Monitoring put Axios under scrutiny, and the results revealed:

  • API latencies of services remained excellent — even slightly better than before.
  • However, Service-to-Service latencies deteriorated significantly: An API call that took just 4ms on the server side could take over 200ms on the client side under load!

Researching online confirmed that Axios struggles with high-load scenarios.
This prompted me to try Undici.js, which came highly recommended.

Thanks to an AI-generated upgrade script combined with automated regression tests, I was able to replace Axios with Undici in all services in a couple of evenings!
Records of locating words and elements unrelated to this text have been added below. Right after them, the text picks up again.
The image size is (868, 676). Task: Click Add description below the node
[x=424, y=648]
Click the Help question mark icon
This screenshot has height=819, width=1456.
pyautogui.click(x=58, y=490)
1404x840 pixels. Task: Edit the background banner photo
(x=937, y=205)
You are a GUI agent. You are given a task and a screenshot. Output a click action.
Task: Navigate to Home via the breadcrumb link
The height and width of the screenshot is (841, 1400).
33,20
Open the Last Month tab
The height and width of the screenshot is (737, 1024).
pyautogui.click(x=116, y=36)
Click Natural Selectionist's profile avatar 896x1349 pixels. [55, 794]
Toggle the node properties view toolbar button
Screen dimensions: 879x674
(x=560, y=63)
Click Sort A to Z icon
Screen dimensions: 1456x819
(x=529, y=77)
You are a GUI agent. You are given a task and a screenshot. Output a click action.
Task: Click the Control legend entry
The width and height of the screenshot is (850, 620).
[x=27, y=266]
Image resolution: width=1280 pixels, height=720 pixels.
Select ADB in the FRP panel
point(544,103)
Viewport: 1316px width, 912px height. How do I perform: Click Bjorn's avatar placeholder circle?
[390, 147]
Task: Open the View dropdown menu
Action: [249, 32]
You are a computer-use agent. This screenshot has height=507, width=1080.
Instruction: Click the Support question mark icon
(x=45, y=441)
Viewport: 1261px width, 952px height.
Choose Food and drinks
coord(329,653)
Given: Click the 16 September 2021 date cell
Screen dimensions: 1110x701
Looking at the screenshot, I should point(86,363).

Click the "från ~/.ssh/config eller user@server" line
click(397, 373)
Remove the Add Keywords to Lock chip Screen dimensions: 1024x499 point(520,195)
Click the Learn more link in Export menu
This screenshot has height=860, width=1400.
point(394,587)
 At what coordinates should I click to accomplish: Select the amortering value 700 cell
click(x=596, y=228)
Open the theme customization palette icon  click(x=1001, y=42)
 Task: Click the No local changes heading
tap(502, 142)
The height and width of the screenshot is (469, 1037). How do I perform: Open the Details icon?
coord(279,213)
The outcome? Undici proved to be not only much faster than Axios but also outperformed the older Request library.
The entire system is now faster and more efficient!

The Takeaway:

  • Axios is slow under heavy load, especially for Service-to-Service communication.
  • Undici provides better performance and handles high-load scenarios effectively.
  • AI automation made the upgrade process quick, seamless, and thoroughly tested.

Lessons Learned and Final Results

By the end of August, I had successfully upgraded all 40 services, while simultaneously developing regression tests to ensure stability. 💪

Here’s why this approach worked so well:

  1. AI Saves Time: Using GenAI to address breaking changes in the context of your code beats spending hours reading documentation.
  2. Documentation Matters: While AI is powerful, having proper documentation like OpenAPI specs sped up the process dramatically.
  3. Iteration Optimizes Results: Refining prompts and automating parts of the workflow optimized both efficiency and cost.

All this was achieved with an incredibly low GenAI cost of €20!
The time saved was invaluable, and Spider’s services are more secure and maintainable than ever.